Der Europäische Gerichtshof für Menschenrechte (EGMR) hat das Zurschaustellen von Angeklagten in Käfigen vor russischen Gerichten gerügt. Die Strassburger Richter stuften die verbreitete Praxis in einem Urteil am Donnerstag als menschenunwürdig ein und forderten Russland indirekt auf, sie abzuschaffen.
Den zwei Beschwerdeführern muss die Regierung in Moskau insgesamt 20’000 Euro Schadensersatz zahlen. Berufung gegen das Urteil ist nicht möglich.
Geklagt hatten zwei Russen, die während ihrer Prozesse wegen Überfällen und Diebstahls 2002 und 2003 in Metallkäfige eingesperrt waren. Prominente Angeklagte in Käfigen waren Ölmagnat Michail Chodorkowski oder die jungen Frauen der kremlkritischen Band Pussy Riot.
Diese Praxis könne nur als Erniedrigung und Herabwürdigung des Angeklagten eingestuft werden, hiess es in dem Urteil. Einen Menschen vor Gericht in einem Käfig zu halten sei «unvereinbar mit den Massstäben eines zivilisierten Verhaltens, das zu den Grundsätzen einer demokratischen Gesellschaft gehört», befanden die Richter.

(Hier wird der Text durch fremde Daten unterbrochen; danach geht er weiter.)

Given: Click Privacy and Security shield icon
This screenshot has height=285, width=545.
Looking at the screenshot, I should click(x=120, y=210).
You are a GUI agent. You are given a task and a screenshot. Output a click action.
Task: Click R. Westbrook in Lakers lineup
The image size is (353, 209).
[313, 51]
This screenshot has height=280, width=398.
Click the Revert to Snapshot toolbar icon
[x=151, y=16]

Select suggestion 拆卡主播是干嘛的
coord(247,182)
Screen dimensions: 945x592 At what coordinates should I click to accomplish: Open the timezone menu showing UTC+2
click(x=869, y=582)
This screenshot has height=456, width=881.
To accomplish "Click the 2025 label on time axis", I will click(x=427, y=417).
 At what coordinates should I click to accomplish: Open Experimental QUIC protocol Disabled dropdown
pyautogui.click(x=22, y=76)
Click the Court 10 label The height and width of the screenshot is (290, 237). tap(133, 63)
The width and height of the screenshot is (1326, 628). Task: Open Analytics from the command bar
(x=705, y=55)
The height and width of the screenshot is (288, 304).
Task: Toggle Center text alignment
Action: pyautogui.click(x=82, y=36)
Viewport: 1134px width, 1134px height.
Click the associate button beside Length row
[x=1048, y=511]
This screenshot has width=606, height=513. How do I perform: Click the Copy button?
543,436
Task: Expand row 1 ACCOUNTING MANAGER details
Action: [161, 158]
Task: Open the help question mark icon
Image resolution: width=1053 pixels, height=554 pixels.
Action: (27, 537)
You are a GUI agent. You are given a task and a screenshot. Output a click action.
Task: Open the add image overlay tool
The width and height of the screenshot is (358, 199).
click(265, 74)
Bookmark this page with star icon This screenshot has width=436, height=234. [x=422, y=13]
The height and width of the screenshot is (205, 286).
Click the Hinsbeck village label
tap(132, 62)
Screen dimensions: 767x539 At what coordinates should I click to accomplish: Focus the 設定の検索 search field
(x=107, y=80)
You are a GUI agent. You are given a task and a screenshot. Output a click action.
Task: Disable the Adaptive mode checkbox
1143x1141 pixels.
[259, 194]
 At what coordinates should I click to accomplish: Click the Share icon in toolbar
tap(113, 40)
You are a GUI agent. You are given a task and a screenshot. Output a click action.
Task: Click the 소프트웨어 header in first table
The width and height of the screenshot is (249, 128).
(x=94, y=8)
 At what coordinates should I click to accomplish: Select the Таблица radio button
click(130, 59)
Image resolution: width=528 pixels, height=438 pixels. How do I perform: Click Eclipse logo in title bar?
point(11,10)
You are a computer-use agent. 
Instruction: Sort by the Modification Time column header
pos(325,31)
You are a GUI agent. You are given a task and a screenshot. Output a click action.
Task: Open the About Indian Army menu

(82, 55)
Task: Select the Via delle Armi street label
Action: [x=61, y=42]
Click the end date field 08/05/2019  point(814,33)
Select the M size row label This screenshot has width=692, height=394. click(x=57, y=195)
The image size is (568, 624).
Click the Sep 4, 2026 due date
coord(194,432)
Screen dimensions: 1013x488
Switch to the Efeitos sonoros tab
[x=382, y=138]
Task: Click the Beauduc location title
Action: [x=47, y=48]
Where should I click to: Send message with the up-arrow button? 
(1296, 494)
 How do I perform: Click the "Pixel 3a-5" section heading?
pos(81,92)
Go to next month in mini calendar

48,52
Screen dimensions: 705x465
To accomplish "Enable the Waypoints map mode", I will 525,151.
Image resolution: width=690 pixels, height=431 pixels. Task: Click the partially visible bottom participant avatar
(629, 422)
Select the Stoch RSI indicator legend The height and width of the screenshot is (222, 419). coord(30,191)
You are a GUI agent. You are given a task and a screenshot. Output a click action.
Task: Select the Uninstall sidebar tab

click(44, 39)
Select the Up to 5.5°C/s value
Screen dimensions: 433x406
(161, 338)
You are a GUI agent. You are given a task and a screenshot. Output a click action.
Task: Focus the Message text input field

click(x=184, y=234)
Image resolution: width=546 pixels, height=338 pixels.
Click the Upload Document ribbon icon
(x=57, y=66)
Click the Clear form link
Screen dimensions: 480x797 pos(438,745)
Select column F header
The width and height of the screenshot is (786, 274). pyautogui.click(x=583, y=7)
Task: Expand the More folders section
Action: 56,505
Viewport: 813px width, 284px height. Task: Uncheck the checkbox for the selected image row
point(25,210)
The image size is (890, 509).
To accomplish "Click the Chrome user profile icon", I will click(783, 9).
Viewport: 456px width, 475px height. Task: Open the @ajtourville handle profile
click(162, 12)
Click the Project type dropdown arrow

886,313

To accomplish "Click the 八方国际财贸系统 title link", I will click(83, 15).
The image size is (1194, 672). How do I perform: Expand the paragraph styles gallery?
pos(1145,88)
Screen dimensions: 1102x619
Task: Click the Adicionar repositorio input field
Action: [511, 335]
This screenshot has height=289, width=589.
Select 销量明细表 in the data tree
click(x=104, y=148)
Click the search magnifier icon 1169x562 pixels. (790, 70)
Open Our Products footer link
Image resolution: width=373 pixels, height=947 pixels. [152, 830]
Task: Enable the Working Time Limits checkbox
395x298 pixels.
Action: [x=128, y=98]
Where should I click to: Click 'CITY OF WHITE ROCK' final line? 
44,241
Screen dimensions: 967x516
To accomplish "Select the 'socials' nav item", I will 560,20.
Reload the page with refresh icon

Russland habe sich als Unterzeichner der Europäischen Menschenrechtskonvention dazu verpflichtet, ihre Grundsätze einzuhalten. Moskau solle dafür sorgen, dass derartige Fälle nicht mehr vorkommen.
Im Fall der zwei Beschwerdeführer hatte die kleine Kammer des Gerichtshofes bereits im Dezember 2012 geurteilt, dass die Vorführung der beiden Angeklagten in einem Käfig gegen die Menschenrechtskonvention verstösst. Die Regierung in Moskau hatte gegen das damalige Urteil Berufung beantragt.
Auch im Fall Chodorkowski hatte der EGMR in einem früheren Urteil entschieden, dass es für den ehemaligen Oligarchen demütigend gewesen sei, ihn im Gerichtssaal in einen Käfig zu sperren und so öffentlich zur Schau zu stellen.